Problem to work on:
Will you return the data unchanged from the line with "The width and" to the line with "coord(296,132)", both included, but without the pictures?

Extracted information:
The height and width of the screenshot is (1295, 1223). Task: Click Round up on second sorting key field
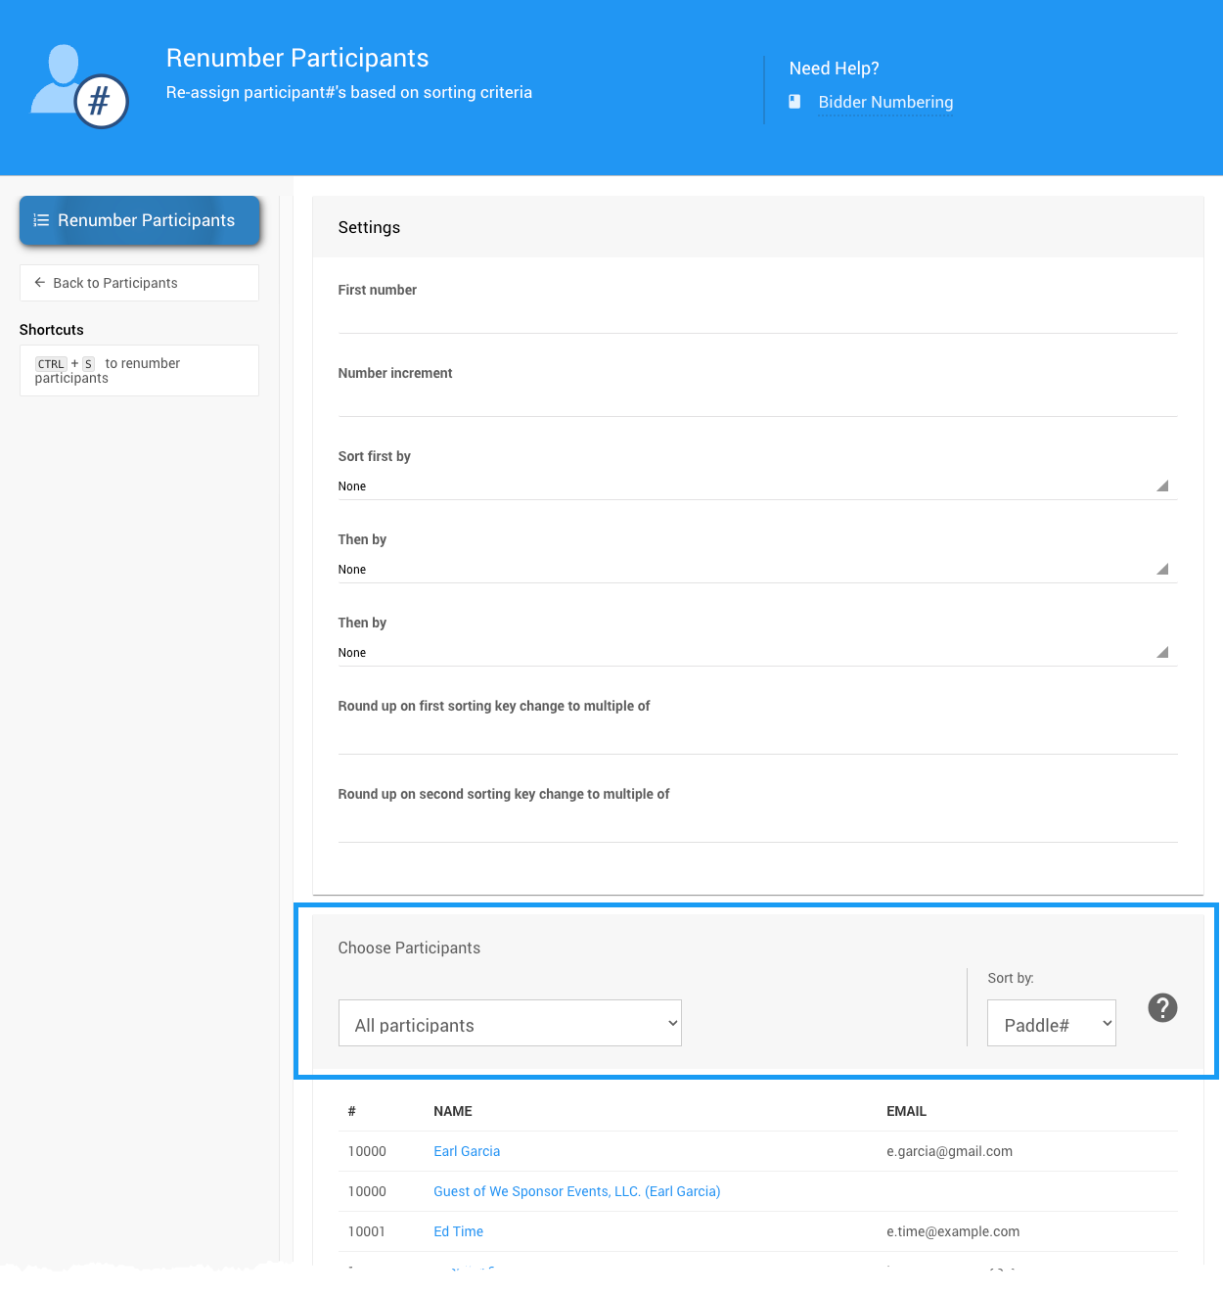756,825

==

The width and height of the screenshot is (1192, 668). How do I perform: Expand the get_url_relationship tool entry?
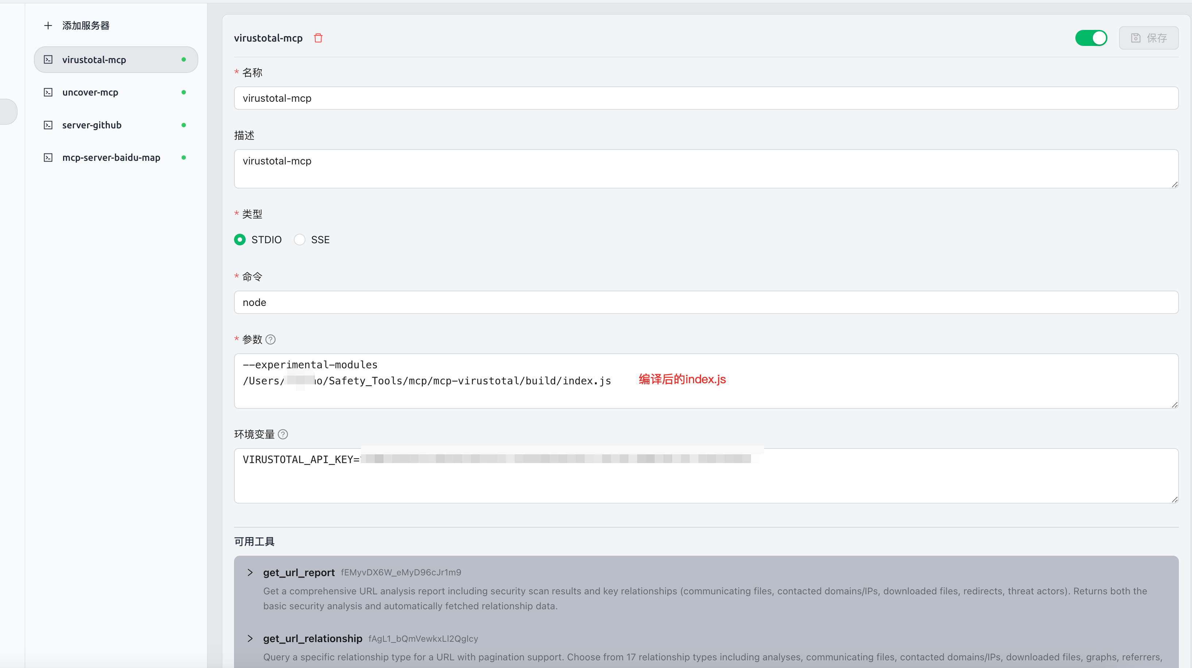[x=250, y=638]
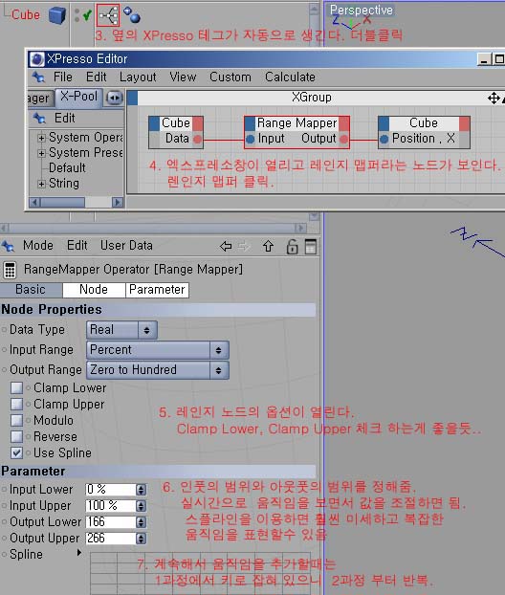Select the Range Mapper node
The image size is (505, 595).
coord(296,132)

--

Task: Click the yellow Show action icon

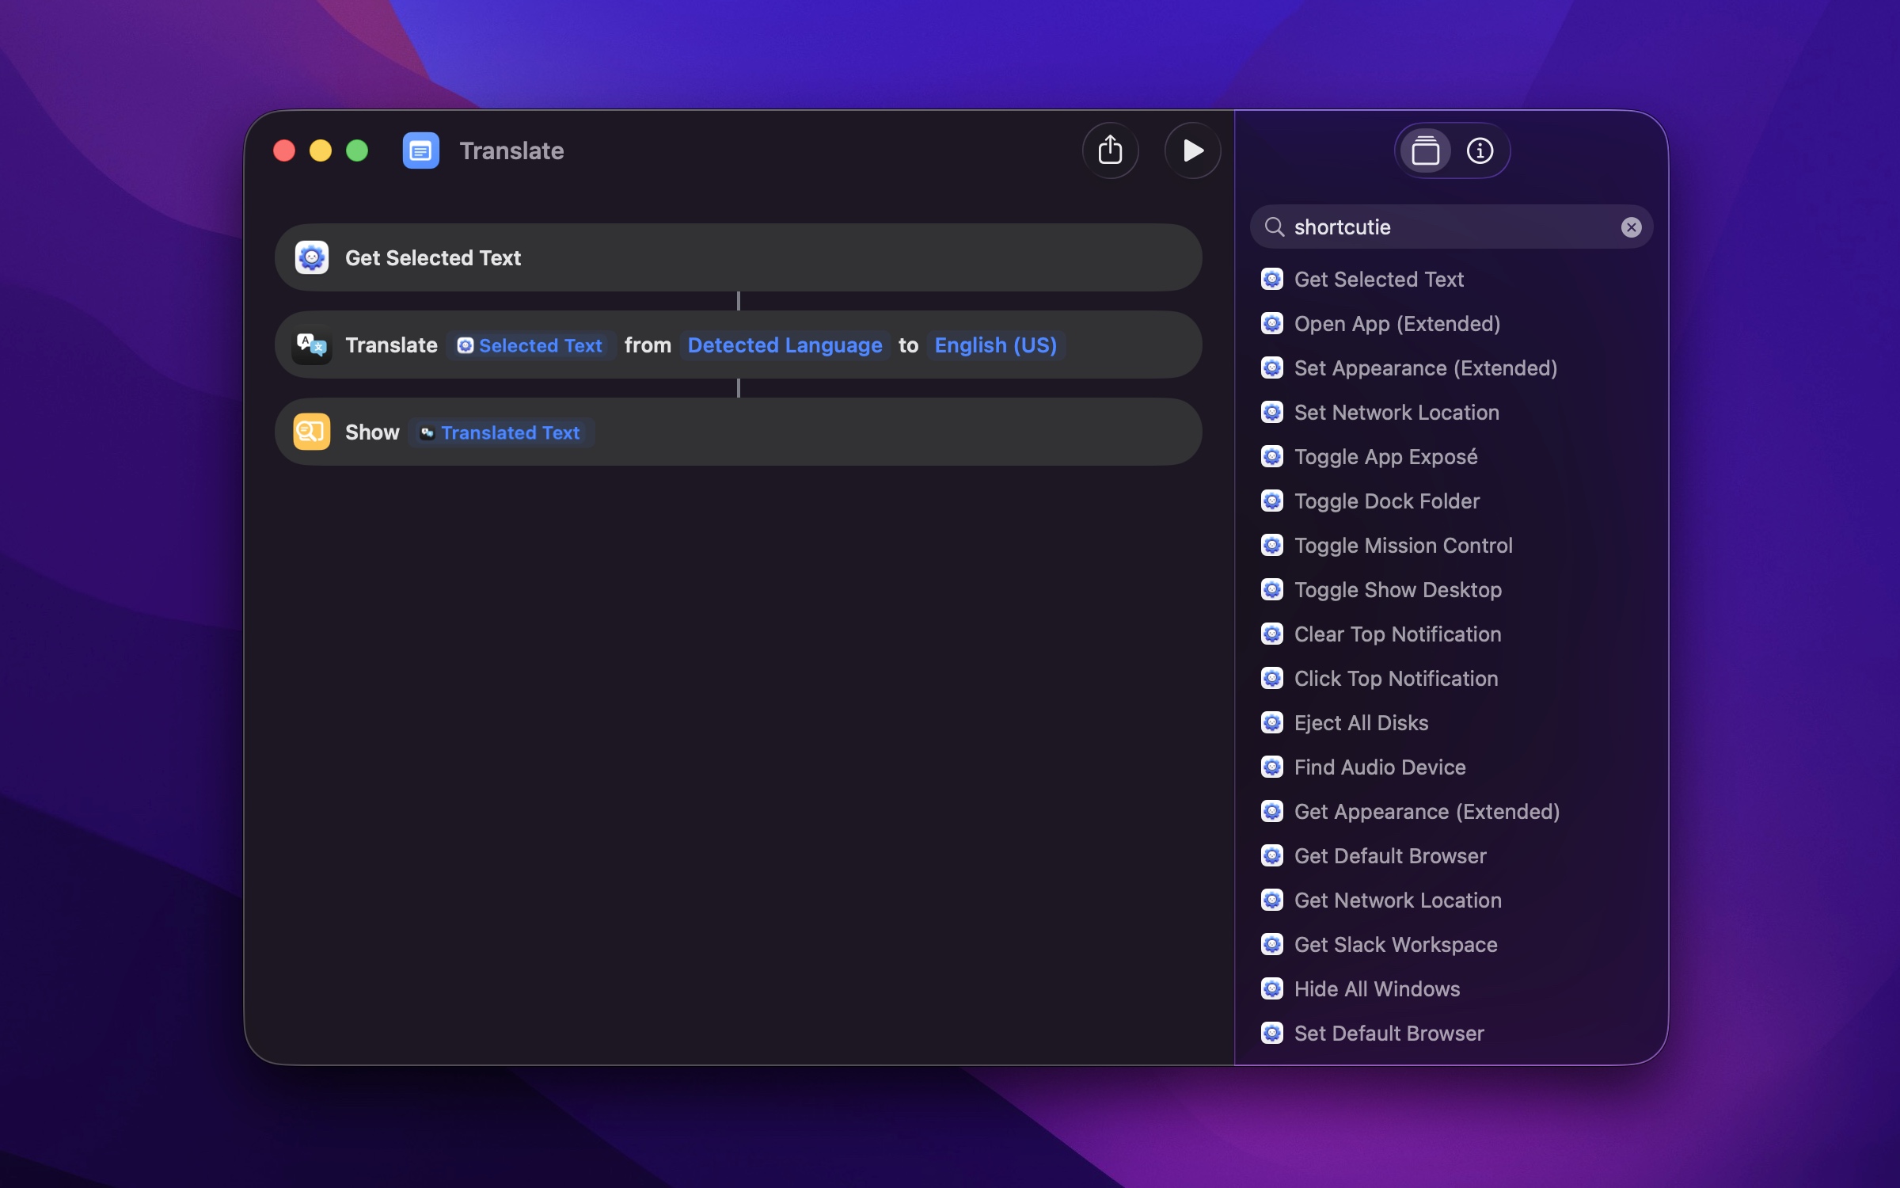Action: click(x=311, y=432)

Solution for this exercise:
The width and height of the screenshot is (1192, 668). How do I perform: Expand the get_url_relationship tool entry?
[x=250, y=638]
Select the Range Mapper node
The image size is (505, 595).
coord(296,132)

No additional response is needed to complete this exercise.